With its 24/7 Jewish atmosphere and fusion of Judaism with peers and fun, Jewish camping accomplishes what even the best religious school can’t, according to many observers. “I went to religious school from second grade, and I don’t think it sealed my identity the way camp did,” said Rebecca Sills, 33, a veteran Kramer camper and staffer who recently became assistant director. “Camp was the thing that brought it all together.”

“Camp brought me back to Judaism,” said Purvin, who told The Journal she “hated being Jewish” as a college student. “You felt like you were attached; you felt like you were part of something.”

It also brought regular Jewish observance into hundreds of Reform homes as kids brought home rituals learned at camp. “[Parents] now do Shabbat at home because of their kids’ camp experience,” Kaplan said. “I think parents appreciate that camp gave this to their kids.”

Even beyond the Jewish aspects, the camps have salutary effects. “Camp was a place where you could find your niche and find a way to be special,” said Naiman, whose daughter attends Kramer now. Children who were good at art were remembered for their artwork, he said, and song leaders for their music.

“You came back more sure of yourself, more mature, more confident,” Fruithandler said.
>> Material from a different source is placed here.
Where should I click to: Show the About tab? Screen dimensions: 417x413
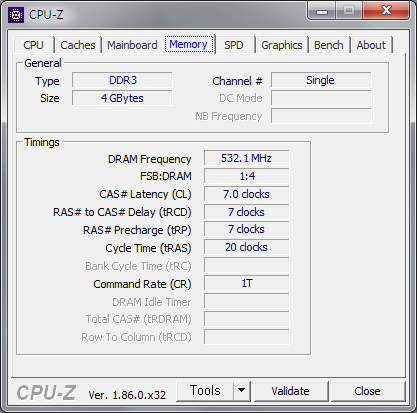pos(371,45)
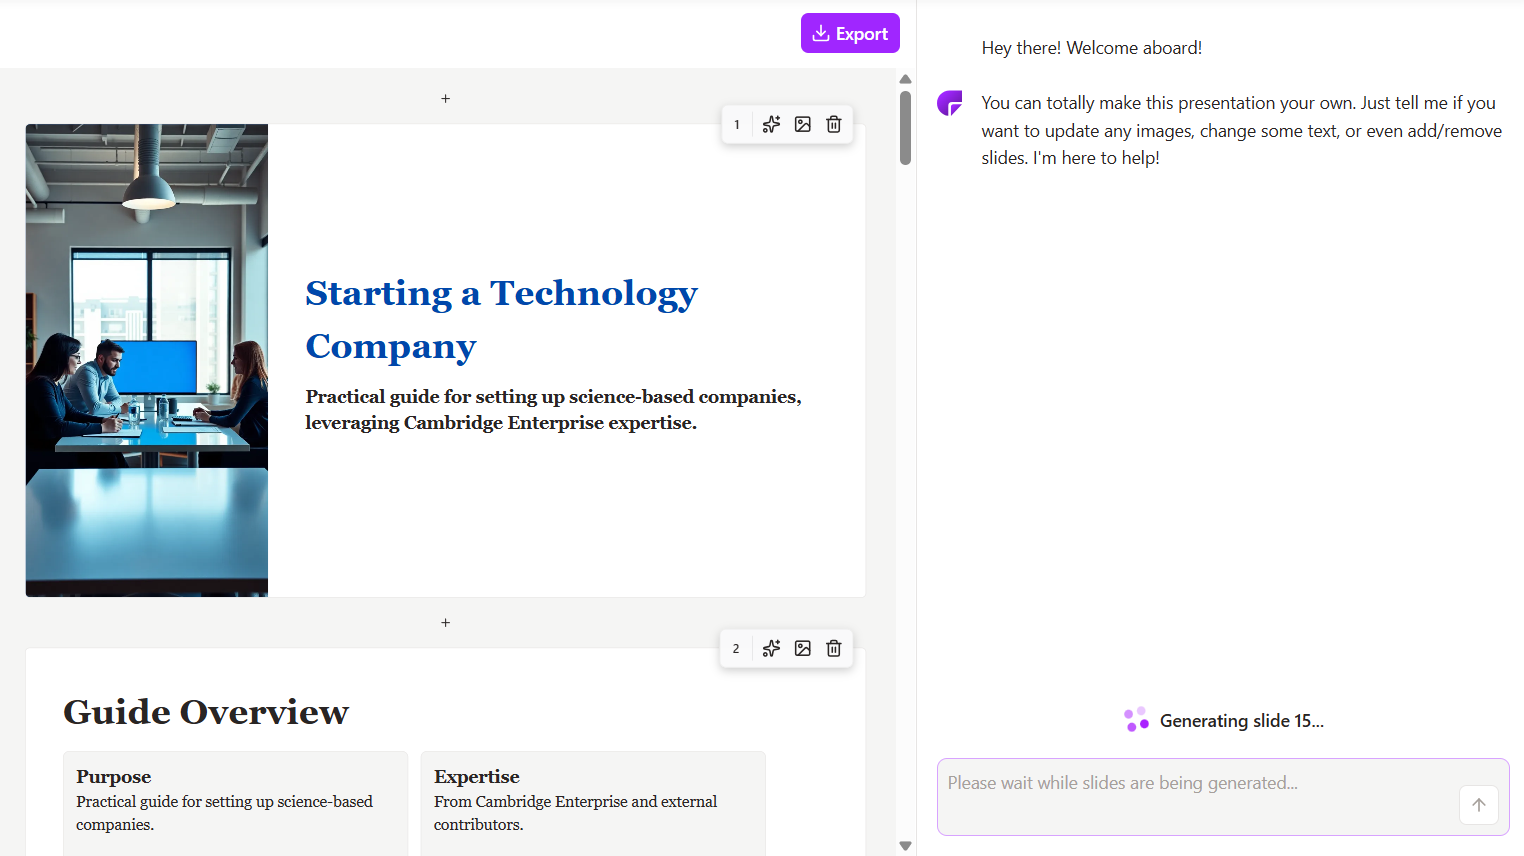Click the scrollbar up arrow
The image size is (1524, 856).
point(905,79)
Rebecca Sills, who spent time as a teacher and in the garment industry, said that working at camp shaped her progress “from teen to young adult to full-fledged adult…. It doesn’t look as good on a resume, but the life lessons I learned are invaluable.”

Kaplan expects about 1,000 of the camps’ alumni, who number at least 20,000, to attend the birthday celebration June 2. Given the hundreds of lifelong friendships forged in Malibu and the attachments sustained over the years, Kaplan may want to lay in a few extra hot dogs.

Hoffman can’t wait for the reunion. “There’s something there that seems to transcend the natural world,” he said. “It became magical; it was a magical time, and it took Judaism with it up to that magical level.”

That passionate connection, Breuer indicated, is one of the things that’s remained a Hess Kramer tradition. “It’s exciting,” he said, “to look back and see that we did what we’re supposed to do.”

For more information about the Wilshire Boulevard Temple
camps, log on to www.wbtcamps.org .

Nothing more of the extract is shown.